Task to carry out → Look through the data below for the line with "Task: Collapse the ANTHRO 100 green triangle" and the line with "Task: Open the Firefox", then output those two and all lines in between, exactly as written.

Provided data →

___

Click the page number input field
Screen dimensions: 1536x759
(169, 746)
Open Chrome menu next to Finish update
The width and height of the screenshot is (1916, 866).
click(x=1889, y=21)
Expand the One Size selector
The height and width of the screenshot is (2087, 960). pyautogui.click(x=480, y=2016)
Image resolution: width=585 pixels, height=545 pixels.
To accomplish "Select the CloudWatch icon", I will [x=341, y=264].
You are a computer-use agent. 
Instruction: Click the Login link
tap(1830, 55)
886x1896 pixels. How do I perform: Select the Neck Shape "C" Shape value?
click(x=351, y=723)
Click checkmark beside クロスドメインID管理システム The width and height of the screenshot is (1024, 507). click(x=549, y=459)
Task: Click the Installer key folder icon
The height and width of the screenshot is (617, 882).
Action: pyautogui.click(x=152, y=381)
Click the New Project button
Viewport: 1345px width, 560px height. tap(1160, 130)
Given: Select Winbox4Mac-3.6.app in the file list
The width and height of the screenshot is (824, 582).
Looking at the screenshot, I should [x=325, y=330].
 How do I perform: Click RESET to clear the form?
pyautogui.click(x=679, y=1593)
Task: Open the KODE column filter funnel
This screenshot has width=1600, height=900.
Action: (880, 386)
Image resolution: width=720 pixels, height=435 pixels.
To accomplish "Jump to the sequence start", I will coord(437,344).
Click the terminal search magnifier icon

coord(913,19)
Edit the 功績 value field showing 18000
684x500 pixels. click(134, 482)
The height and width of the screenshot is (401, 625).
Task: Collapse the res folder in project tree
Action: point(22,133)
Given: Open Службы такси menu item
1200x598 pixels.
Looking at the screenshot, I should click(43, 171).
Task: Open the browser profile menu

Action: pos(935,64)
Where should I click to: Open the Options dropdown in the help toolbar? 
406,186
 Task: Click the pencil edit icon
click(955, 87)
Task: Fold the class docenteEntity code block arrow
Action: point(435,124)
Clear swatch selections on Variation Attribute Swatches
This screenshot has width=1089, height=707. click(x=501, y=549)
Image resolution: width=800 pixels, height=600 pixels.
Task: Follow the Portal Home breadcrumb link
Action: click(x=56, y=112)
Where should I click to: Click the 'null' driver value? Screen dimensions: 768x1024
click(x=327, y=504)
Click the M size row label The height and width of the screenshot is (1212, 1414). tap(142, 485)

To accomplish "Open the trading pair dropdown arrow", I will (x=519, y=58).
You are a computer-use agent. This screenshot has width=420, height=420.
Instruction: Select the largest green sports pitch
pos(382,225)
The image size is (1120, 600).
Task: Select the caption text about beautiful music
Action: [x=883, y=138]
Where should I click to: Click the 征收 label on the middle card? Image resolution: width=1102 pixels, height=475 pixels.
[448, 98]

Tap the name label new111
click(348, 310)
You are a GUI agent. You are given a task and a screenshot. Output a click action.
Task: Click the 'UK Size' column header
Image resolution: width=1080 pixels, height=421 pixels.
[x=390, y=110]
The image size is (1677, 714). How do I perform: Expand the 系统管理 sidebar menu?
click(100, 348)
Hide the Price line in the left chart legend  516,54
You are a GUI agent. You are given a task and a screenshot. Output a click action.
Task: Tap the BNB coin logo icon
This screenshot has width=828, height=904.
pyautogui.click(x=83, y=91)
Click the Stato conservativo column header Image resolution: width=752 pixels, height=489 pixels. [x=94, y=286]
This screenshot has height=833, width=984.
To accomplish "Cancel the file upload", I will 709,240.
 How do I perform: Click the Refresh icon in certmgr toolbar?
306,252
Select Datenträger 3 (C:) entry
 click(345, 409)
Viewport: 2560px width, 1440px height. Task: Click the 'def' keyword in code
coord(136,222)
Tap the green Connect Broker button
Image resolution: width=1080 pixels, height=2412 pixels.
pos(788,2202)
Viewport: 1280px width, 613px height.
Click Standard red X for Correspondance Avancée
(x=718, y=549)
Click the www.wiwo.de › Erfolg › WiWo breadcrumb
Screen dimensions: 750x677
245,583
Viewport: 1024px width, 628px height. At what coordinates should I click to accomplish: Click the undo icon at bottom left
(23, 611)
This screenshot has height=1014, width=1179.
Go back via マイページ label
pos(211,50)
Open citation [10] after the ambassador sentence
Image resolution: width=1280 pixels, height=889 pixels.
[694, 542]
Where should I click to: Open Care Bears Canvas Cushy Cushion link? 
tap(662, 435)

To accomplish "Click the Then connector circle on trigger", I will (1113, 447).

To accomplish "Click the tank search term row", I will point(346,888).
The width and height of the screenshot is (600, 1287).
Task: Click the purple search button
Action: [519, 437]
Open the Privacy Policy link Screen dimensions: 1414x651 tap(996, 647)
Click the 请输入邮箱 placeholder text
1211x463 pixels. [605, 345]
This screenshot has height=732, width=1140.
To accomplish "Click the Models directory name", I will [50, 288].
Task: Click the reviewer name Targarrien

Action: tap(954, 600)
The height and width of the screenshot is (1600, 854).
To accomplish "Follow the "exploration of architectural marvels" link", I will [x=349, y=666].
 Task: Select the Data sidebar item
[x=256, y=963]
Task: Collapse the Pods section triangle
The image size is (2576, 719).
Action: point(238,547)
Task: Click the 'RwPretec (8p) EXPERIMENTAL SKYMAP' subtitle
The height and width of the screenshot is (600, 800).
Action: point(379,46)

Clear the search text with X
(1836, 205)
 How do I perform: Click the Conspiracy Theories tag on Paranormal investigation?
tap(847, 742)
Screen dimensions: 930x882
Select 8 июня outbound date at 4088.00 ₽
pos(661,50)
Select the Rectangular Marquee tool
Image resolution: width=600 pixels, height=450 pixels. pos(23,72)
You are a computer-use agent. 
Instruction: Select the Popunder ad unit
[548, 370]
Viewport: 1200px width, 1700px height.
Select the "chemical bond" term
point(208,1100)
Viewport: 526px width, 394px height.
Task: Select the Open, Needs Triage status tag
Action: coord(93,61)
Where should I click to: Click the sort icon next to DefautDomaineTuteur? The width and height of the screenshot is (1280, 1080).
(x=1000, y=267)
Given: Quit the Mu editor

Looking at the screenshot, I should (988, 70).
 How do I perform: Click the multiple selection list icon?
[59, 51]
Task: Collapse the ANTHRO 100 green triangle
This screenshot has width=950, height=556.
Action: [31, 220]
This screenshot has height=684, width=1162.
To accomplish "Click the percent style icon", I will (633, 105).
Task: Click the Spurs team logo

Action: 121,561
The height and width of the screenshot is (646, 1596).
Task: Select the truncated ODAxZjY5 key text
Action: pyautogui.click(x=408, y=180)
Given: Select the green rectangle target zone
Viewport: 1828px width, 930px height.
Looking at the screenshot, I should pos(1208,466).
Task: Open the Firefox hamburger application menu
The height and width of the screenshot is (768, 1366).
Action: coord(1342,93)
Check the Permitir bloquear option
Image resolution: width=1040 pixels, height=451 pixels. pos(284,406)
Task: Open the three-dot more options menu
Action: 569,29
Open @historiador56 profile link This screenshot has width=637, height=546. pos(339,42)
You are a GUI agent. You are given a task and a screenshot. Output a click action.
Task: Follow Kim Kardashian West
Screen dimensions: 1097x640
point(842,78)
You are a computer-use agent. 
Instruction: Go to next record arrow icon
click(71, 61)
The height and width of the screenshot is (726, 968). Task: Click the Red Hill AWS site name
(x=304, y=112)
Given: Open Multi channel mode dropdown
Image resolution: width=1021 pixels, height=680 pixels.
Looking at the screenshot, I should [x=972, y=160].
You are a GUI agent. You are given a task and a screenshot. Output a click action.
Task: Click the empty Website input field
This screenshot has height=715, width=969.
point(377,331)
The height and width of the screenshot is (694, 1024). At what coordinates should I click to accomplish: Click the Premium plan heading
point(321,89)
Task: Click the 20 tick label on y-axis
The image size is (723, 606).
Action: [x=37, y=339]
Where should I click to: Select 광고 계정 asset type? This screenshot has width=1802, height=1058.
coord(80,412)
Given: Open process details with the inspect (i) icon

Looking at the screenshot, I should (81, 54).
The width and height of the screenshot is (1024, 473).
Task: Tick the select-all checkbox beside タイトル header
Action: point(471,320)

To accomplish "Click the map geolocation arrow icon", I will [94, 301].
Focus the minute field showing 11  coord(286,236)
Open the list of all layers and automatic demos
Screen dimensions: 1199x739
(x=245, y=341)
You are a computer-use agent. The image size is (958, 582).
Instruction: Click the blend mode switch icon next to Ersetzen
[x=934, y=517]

___

Response box →
Task: Collapse the ANTHRO 100 green triangle
This screenshot has width=950, height=556.
Action: [31, 220]
This screenshot has height=684, width=1162.
To accomplish "Click the percent style icon", I will (633, 105).
Task: Click the Spurs team logo

Action: 121,561
The height and width of the screenshot is (646, 1596).
Task: Select the truncated ODAxZjY5 key text
Action: pyautogui.click(x=408, y=180)
Given: Select the green rectangle target zone
Viewport: 1828px width, 930px height.
Looking at the screenshot, I should pos(1208,466).
Task: Open the Firefox hamburger application menu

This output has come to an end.